116 S.E.2d 374, 253 N.C. 112, 1960 N.C. LEXIS 475
CourtSupreme Court of North Carolina
DecidedOctober 12, 1960
Docket91
StatusPublished
Cited by18 cases

This text of 116 S.E.2d 374 (Potter v. Carolina Water Company) is published on Counsel Stack Legal Research, covering Supreme Court of North Carolina primary law. Counsel Stack provides free access to over 12 million legal documents including statutes, case law, regulations, and constitutions.

Bluebook
Potter v. Carolina Water Company, 116 S.E.2d 374, 253 N.C. 112, 1960 N.C. LEXIS 475 (N.C. 1960).

Opinion

Rodman, J.

Defendant, by motion to nonsuit and by exception to the charge as a whole, challenges plaintiffs’ right to recover notwithstanding the undisputed testimony that there was a total failure to furnish any water to the hydrants during the critical period, and because of such failure plaintiffs’ property was destroyed. It bases its denial of liability on two propositions: (1) Breach of a definite and *116 specific contract between a private corporation and a municipality to furnish water for fire purposes creates no right of action in a citizen who suffers damage as a result of such breach; (2) even if such right of action may exist for breach of a contract definite and specific in its terms, the contract on which plaintiffs base their claim is so indefinite and uncertain that plaintiffs’ evidence fails to establish a breach.

Counsel for defendant open their argument with the statement: . . the question here directly presented is almost a brand new question in this state to the present generation of lawyers.” They then concede that the question which they first pose for determination was decided adversely to their contention in Gorrell v. Water Co., 124 N.C. 328, decided at the Spring Term 1899, followed by Fisher v. Water Co., 128 N.C. 375, decided at the Spring Term 1901 (See Guardian Trust & D. Co. v. Fisher, 200 U.S. 57, 50 L. Ed. 367), Jones v. Water Co., 135 N.C. 553, decided at the Spring Term 1904, s.c. 138 N.C. 383, Morton v. Water Co., 168 N.C. 582, 84 S.E. 1019, decided at the Spring Term, 1915, and Powell v. Water Co., 171 N.C. 290, 88 S.E. 426, decided at the Spring Term, 1916, all holding that a citizen injured by breach of a contract by a private corporation to supply water to his municipality for fire protection might maintain an action for damages personal to him resulting from a breach of the contract, and he might sue for a breach of the contract or for a. negligent failure to comply with the contract.

Counsel for defendant urge us to now overrule those cases and to hold that no such action may be maintained. True, as defendant points out, the Gorrell case was decided by a divided Court, but Gorrell was unanimously accepted as the law of this State in Fisher and Jones.

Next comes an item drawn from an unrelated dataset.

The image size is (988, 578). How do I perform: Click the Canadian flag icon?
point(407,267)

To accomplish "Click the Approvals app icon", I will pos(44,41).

In 1915 this Court was asked to re-examine the question and to join with the majority of the states in holding that property owners have no right of action because of a breach of such contract. Morton v. Water Co., supra. That the question again propounded was carefully considered is manifest from the several opinions and an inspection of the cases cited in the opinions of Justice Allen, who spoke for the majority, and Justice Walker, who spoke for the minority. An examination of the cases there cited will disclose that North Carolina, Kentucky, and Florida were in accord, and the decisions in other states were to the contrary. Kentucky and Florida continue to adhere to the rule as declared by us in the Gorrell case. See Clay v. Catlettsburg, Kenova & Ceredo Water Co., 192 S.W. 2d 358; Florida Public Utilities v. Wester, 7 So. 2d 788.

*117 The Morton case was followed a year later by Powell v. Water Co., su-pra, where the right to sue was again recognized.

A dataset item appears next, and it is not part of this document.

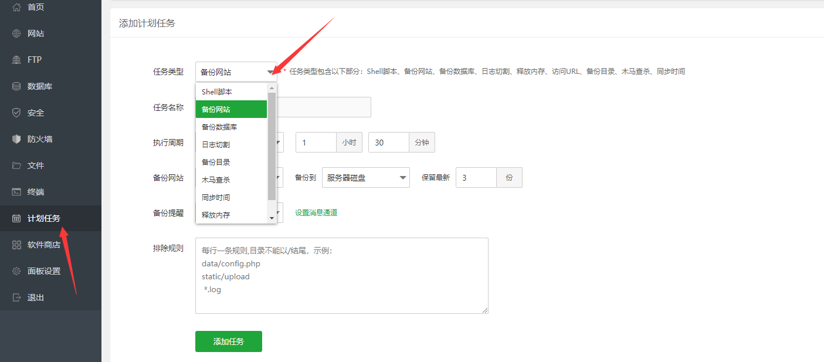Screen dimensions: 824x362
Task: Click the 添加任务 button
Action: tap(228, 341)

It is manifest from the decision in the Morton case that the doctrine of stare decisis played an important part. Allen, J., said: “Another reason for refusing to sustain the position of the defendant is that it entered into the contract with the city of Washington in 1901, two years after the Gorrell case, supra, was decided, and as all laws relating to the subject matter of a contract enter into and form a part of it as if expressly referred to or incorporated in its terms (citations), it was within the contemplation of the parties at the time the contract was made that the defendant would be liable to the citizen for loss by fire caused by its negligent failure to perform the terms of the contract, as held in the Gorrell case, supra, and the hold otherwise now would relieve the defendant of a responsibility which it knowingly affirmed.”

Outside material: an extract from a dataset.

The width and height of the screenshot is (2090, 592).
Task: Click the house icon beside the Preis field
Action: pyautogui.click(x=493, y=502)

Brown, J., concurring in the result, said: “I recognize the fact that the overwhelming weight of authority, including that of the Supreme Court of the United States, is against the decisions of this Court in the Gorrell, Fisher, and Jones cases, supra, cited in the opinions in this case. But all three of those cases were decided and the opinions published before the contract in this case was entered into. Those decisions were well known to be the law of North Carolina when the franchise given to the defendant was applied for, and when it was agreed upon and its terms accepted.

“Whether those cases were correctly decided or not, they were the accepted law of this State at that time, and upon well established priciples entered into and formed a part of the contract under which the defendant operated, unless there is something to be found in the contract excluding such hypothesis.”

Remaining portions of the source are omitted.